§ **Work to complete**
a - Rewrite the paragraph of the Tristel article that begins "Reassuringly, the firm's products" in two shorter sentences, keeping its main facts.
b - Extend the Tristel article with a few more paragraphs that pick up after its final sentence.

§ **Supplied passage**
Many small-cap stocks on the FTSE have struggled in the last two years with interest rates rising sharply in response to surging inflation.
Higher rates naturally lead to concerns about higher borrowing costs for all companies, especially smaller ones. They also make other asset classes (such as cash) more attractive.
However, as a long-term investor, I’m interested in finding stocks that I think could outperform over the next decade or more to help me build wealth.
Moreover, history tells me that uncertain economic conditions don’t last forever. At some point, things improve and a higher risk appetite begins to emerge.
The next bull market will then likely take shape, meaning I could profit handsomely by taking advantage of weak market sentiment today.
So, what’s the stock I’m buying?
Well, right now, I’m keen to acquire shares of Tristel (LSE: TSTL), a maker of infection prevention products for hospitals.
The company’s core business is the decontamination of medical devices under its namesake brand (86% of total sales). It also sells sporicidal disinfection for hospital surfaces under the Cache brand.
Admittedly, the decontamination of medical equipment and settings doesn’t sound that exciting. But devices used in a patient’s body, as well as all hospital surfaces, obviously need to be constantly cleaned. This permanent demand leads to stable revenues for Tristel.
Reassuringly, the firm’s products are used in every hospital in the UK, meaning they’re high-quality and trusted. And they’re backed up by proprietary chlorine dioxide chemistry, which should continue to offer the firm a competitive advantage as it expands.
Exciting US approval
With the UK market largely saturated, the company has been targeting international growth. And great progress is being made here.
In FY23 (which ended on 30 June), the firm reported £6.2m in adjusted pre-tax profit, a 37% year-on-year increase. This was driven by a 16% rise in turnover (£36m), with overseas sales up 17% to £23.5m.

§ **Excerpted records**

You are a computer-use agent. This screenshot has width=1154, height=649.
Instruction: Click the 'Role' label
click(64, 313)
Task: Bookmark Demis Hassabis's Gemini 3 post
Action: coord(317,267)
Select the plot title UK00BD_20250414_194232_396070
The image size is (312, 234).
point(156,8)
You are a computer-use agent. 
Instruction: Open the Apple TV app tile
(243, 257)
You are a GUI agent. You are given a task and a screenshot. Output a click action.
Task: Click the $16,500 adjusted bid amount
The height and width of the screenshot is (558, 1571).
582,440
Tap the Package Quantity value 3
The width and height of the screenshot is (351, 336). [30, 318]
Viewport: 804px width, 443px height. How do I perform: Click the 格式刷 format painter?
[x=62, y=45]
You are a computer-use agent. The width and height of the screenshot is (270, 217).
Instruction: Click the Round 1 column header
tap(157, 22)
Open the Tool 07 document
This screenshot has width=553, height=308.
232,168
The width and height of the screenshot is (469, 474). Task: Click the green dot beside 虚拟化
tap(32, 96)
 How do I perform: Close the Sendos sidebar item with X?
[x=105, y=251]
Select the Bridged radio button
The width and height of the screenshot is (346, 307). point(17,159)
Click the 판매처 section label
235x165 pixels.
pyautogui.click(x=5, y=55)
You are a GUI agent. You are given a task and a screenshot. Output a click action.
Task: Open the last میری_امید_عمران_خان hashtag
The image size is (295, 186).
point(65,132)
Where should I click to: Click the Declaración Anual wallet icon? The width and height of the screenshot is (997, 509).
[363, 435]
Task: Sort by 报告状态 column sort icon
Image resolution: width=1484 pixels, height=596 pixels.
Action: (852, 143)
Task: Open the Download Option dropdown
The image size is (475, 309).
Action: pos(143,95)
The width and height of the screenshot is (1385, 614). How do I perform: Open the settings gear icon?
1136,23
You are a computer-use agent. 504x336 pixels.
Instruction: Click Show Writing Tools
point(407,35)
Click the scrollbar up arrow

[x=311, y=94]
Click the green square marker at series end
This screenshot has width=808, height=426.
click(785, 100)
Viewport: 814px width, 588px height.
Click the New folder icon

§ **Task answers**
a - Tristel's products are used in every UK hospital, suggesting they are high-quality and trusted. Its proprietary chlorine dioxide chemistry should keep giving the firm a competitive advantage as it expands.

b -
That means around 65% of its revenues were generated outside of the UK. And I’d expect that to only increase as its products have started to be approved by the Food and Drug Administration (FDA) in the US. This has enabled it to enter the largest healthcare market in the world.
FDA approval will also act as a springboard to enter Central and South America.
Looking ahead, the company says its financial outlook is the strongest in its 30-year history.
The premium valuation could be worth it
Despite falling 38% since July 2021, the share price is still up 72% over the last five years.
This gives Tristel a market cap of £195m, with the shares trading at 27 times next financial year’s forecast earnings. That’s a significant premium to the market and may prove risky if US growth underwhelms.
Despite this, I’m bullish long term. The pandemic has only raised global awareness of the need to make all clinical spaces completely sterile. And the business is debt-free and profitable, with a very high gross margin (81%). That’s a solid foundation to push for international growth.
Plus, the stock carries a 2.6% dividend yield, with the payout now expected to grow at a minimum of 5%.
All in all, then, I think this will be an excellent addition to my portfolio.